6. Take the Cyprus Registration document to an authorised Number Plate outlet. In Paphos, this is located on Leoforos Apostolou Pavlou (near the top of the hill of the Kato Paphos Rd). They will make and fit the number plate to your car. Cost €30. Time to set aside - around 15 mins.

7. Return to the insurance agent for issue of a new certificate with the Cyprus Reg No on it.

Simples!

PS. The quoted fee of a well known red tape company here for this was €200 which would not have negated any of the costs or procedures listed above.


----------



## JoolzB (Apr 2, 2015)

Thanks for that - that's perfect!


----------



## jarnot (Jan 4, 2010)

If your husband was born inUK then he must be British regardless of his parents nationality. This would also apply to those born in Cyprus, they are not Turkish or Greek but Cypriot!


----------



## Baywatch (Mar 30, 2014)

jarnot said:


> If your husband was born inUK then he must be British regardless of his parents nationality. This would also apply to those born in Cyprus, they are not Turkish or Greek but Cypriot!

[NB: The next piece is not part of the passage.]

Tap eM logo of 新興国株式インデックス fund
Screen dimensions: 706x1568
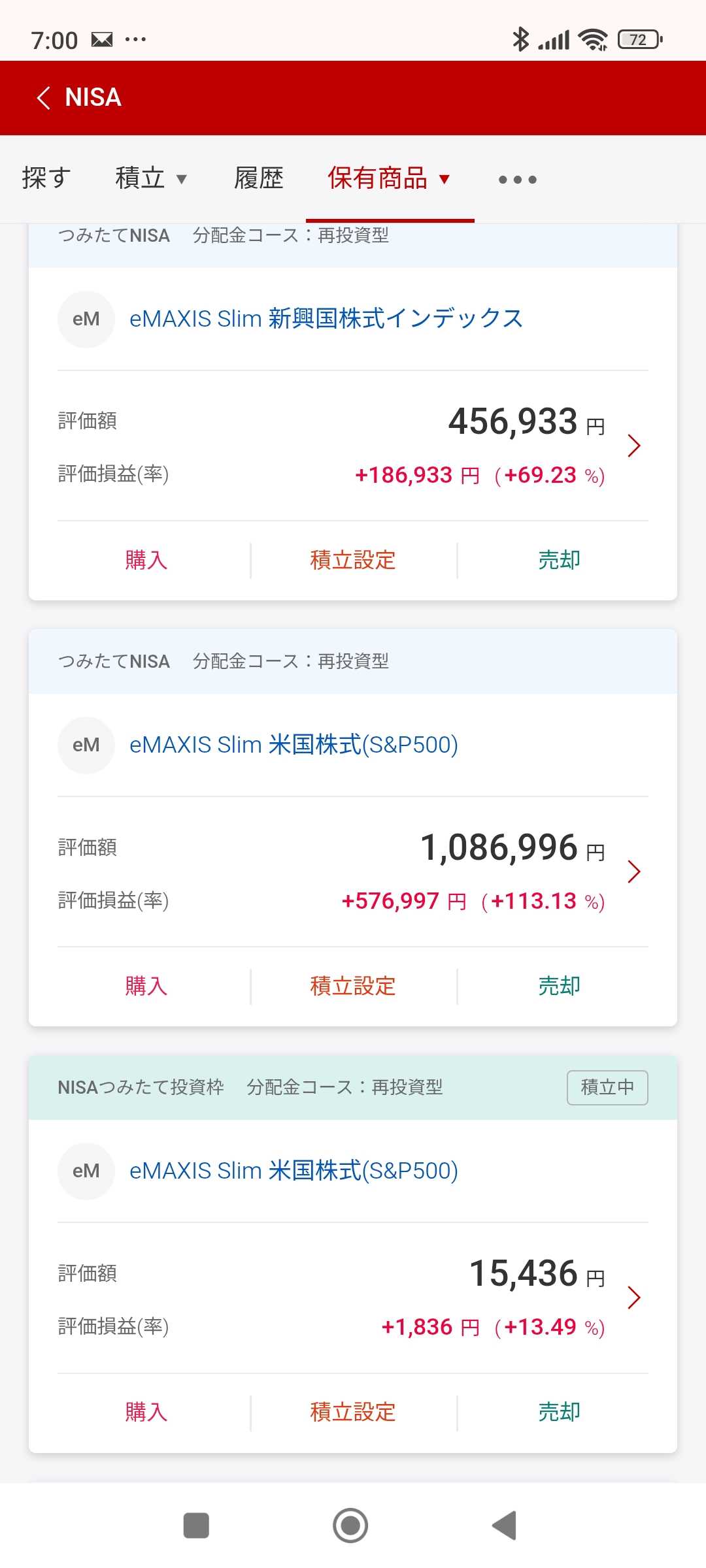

Babies born by Swedish parents residing in Cyprus would be Swedish citizens, not Cypriot


----------



## JoolzB (Apr 2, 2015)

jarnot said:


> If your husband was born inUK then he must be British regardless of his parents nationality. This would also apply to those born in Cyprus, they are not Turkish or Greek but Cypriot!

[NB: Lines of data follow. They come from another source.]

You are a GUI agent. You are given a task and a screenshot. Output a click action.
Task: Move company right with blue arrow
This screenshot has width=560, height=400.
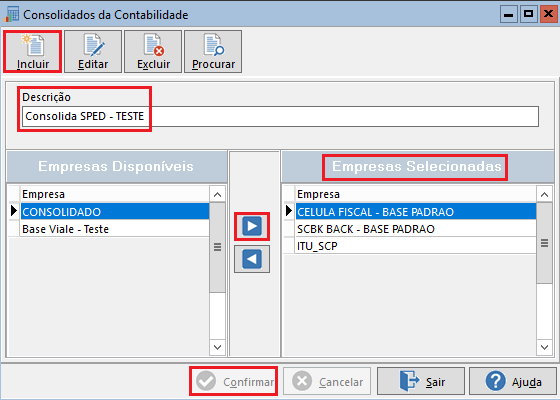(252, 226)
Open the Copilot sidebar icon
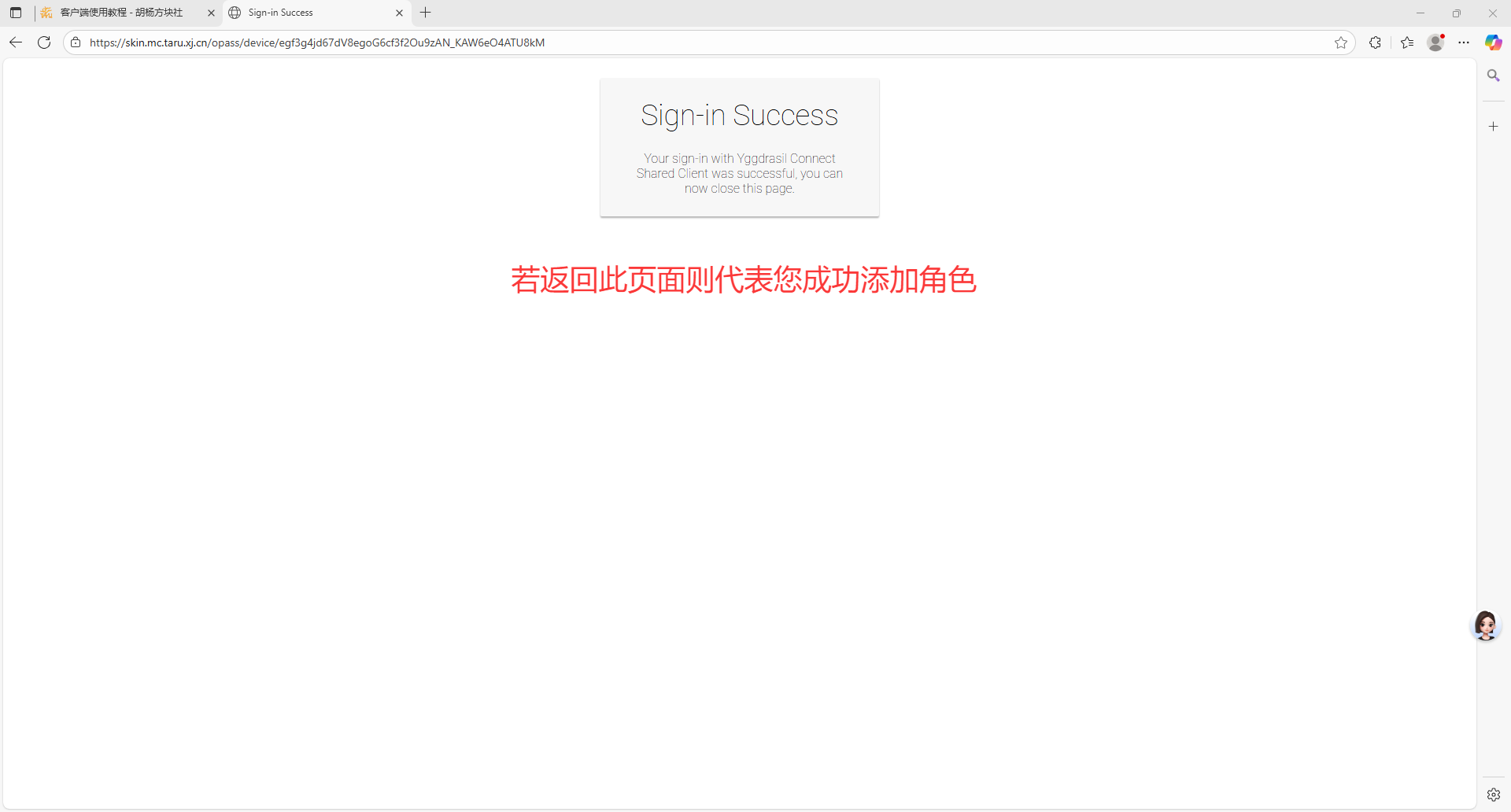Image resolution: width=1511 pixels, height=812 pixels. 1493,42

Thanks - yes we both know that he is British and he holds a UK passport. However, just as if I was born in another country but my parents were both from the UK and all my family were in the UK I would still consider myself British and be proud of my heritage. My husband is proud to be British but equally proud to be a Greek Cypriot. We married in his family village and I am baptised Greek Orthodox.


----------



## GSmith (Nov 9, 2015)

Personally I would rent your UK property and rent property in Cyprus.


----------



## hiatusxenia (May 6, 2013)

"We have decided to sell our UK house and bank the capital. We will rent in Cyprus for approximately a year to ensure we are absolutely sure before we buy".

I wish I had a € for everyone I knew who sold everything in the UK and then found themselves falling out of love with Cyprus. Rent out your UK home until you are absolutely sure. This is especially relevant if you are not of Cypriot extraction yourself but your husband is. You may, in the future, find that you have completely changed your mind and if you have sold your UK home it will be too late.


----------



## GSmith (Nov 9, 2015)

hiatusxenia said:


> "We have decided to sell our UK house and bank the capital. We will rent in Cyprus for approximately a year to ensure we are absolutely sure before we buy".
> 
> I wish I had a € for everyone I knew who sold everything in the UK and then found themselves falling out of love with Cyprus. Rent out your UK home until you are absolutely sure. This is especially relevant if you are not of Cypriot extraction yourself but your husband is. You may, in the future, find that you have completely changed your mind and if you have sold your UK home it will be too late.


I couldn't agree more. UK Property market is far more stable and predictable, income feom UK property in ANY area is likely to outstrip the cost of renting here (unless you move from a 2 bed terrace i Burnley to a 10 bed villa) but be realistic with what you rent.


----------